I’m betting that the money will be there. I posit that a number of VC and private equity pros all ran this spreadsheet a year ago, reached the same conclusion, and started raising late-stage funds. Examples include:
- VantagePoint is reportedly in the market for a $ 1.25 billion cleantech growth fund.
- Silver Lake Kraftwerk, a new vehicle also raising money now, is said to have a $ 1 billion target.
- BlackRock and NTR announced a new late-stage cleantech fund back in February. I’m not sure where this one stands, but if it goes forward, a fund smaller than $ 1 billion would be out of character.
- Kleiner’s $ 500 million Green Growth Fund – first allocated in 2008 – has apparently been re-upped, since it’s now self-described as a “$ 1 billion initiative”.
- Khosla’s new $ 1 billion fund is half-allocated to cleantech, and I’d bet most of that portion is aimed at late-stage investment – perhaps $ 300 million?
- Hudson Clean Energy’s $ 1 billion first fund, raised in 2009 and focused exclusively on late-stage investments, should still have some fresh capital – and in the meantime the firm appears to be raising a second one worth $ 1.5 billion
The entities above would get you near $ 4.5 billion all by themselves, and the shift to later-stage allocations among all the other VC investors should be sufficient to cover any shortfall. So I think we can conclude that there will indeed be adequate late-stage financing for cleantech start-ups in the next few years – and happily so, since the need will be unprecedented.
My concern, as you might expect, is that there may be insufficient Seed/Series A capital available to fund new cleantech enterprises. The limited partners who supply VC firms with money to invest are putting less and less capital into VC overall, and the share of that money that will be allocated to cleantech is unlikely to grow in the near term. If shrinking cleantech allocations get disproportionately earmarked toward late-stage investment, Seed/Series A capital will be thin on the ground. I’m self-interested in this because our team at Venrock invests early, we prefer to do so in conjunction with peers, and we already have fewer co-investors available to us now than we did two years ago.

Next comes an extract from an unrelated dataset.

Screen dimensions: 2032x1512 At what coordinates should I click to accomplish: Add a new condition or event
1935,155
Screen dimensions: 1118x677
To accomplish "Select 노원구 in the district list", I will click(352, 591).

This brings us to a different question: What would have to happen for LPs to pump more money into cleantech rather than the same or less? That depends on returns, which I’ll address in the next post.

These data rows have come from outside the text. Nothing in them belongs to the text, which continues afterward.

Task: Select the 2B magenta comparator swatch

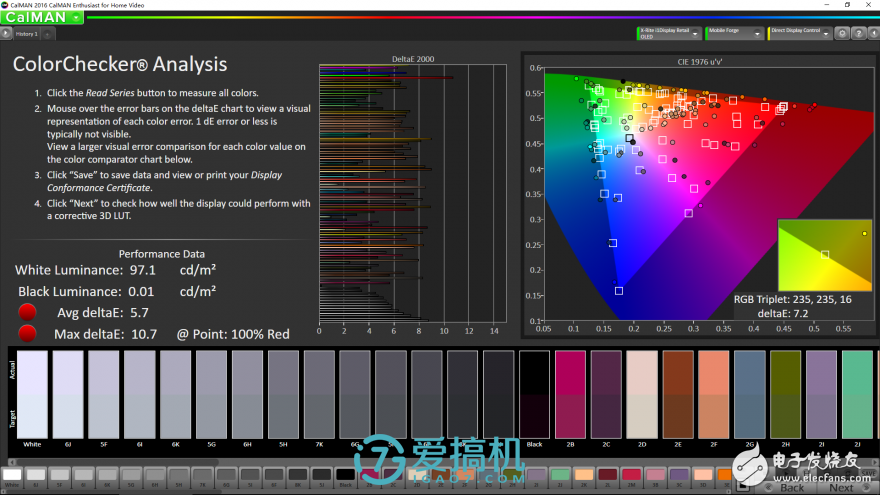Action: coord(570,395)
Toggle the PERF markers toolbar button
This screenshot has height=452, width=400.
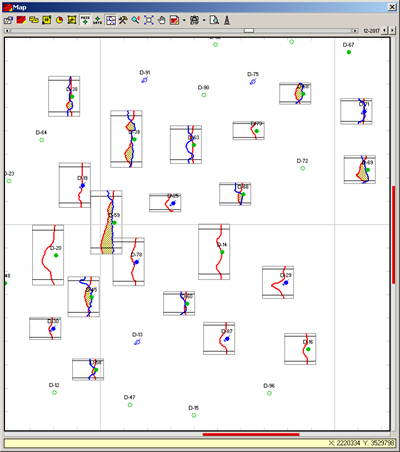click(85, 20)
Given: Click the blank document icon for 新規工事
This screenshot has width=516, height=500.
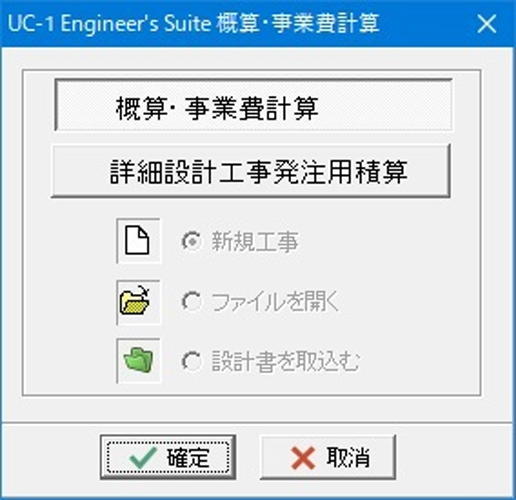Looking at the screenshot, I should pos(138,241).
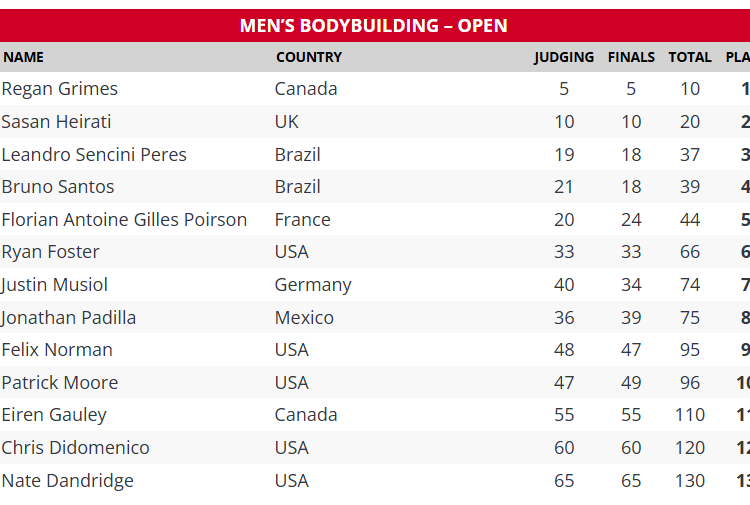The image size is (750, 505).
Task: Click the FINALS column header
Action: pos(631,57)
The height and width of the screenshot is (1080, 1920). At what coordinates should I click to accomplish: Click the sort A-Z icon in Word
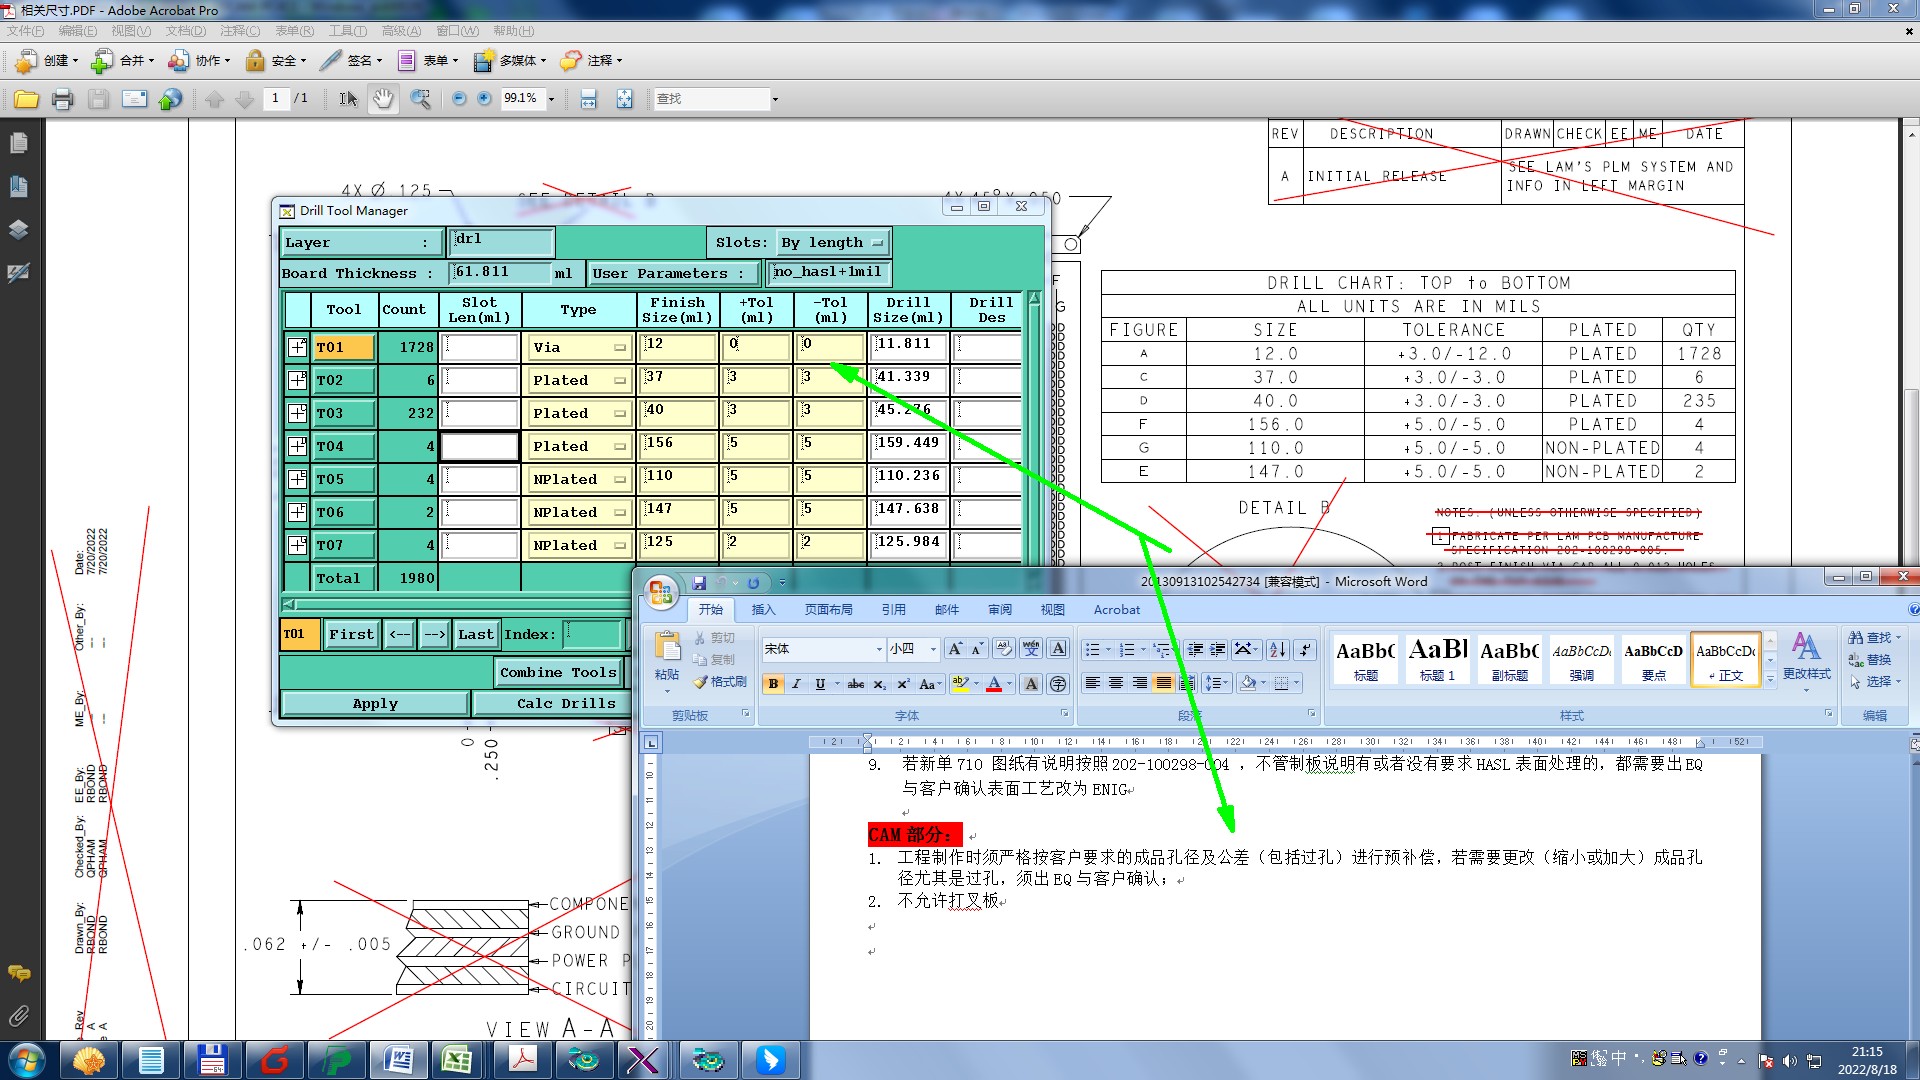1277,649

Matthew Nordan is Vice President with Venrock. Matthew joined Venrock in 2009 and focuses on energy, environmental and materials technologies. He is a board observer at OnChip Power and has worked closely with portfolio companies Phononic Devices and Atieva. Prior to Venrock, Matthew was President of Lux Research, an advisory services firm for science-driven innovation that he co-founded in 2004. Under Matthew’s leadership, Lux Research became a widely recognized authority on energy and materials innovation, counseling corporations, investors and governments. Earlier, Matthew served in a variety of management roles with technology advisor Forrester Research in the United States and Europe.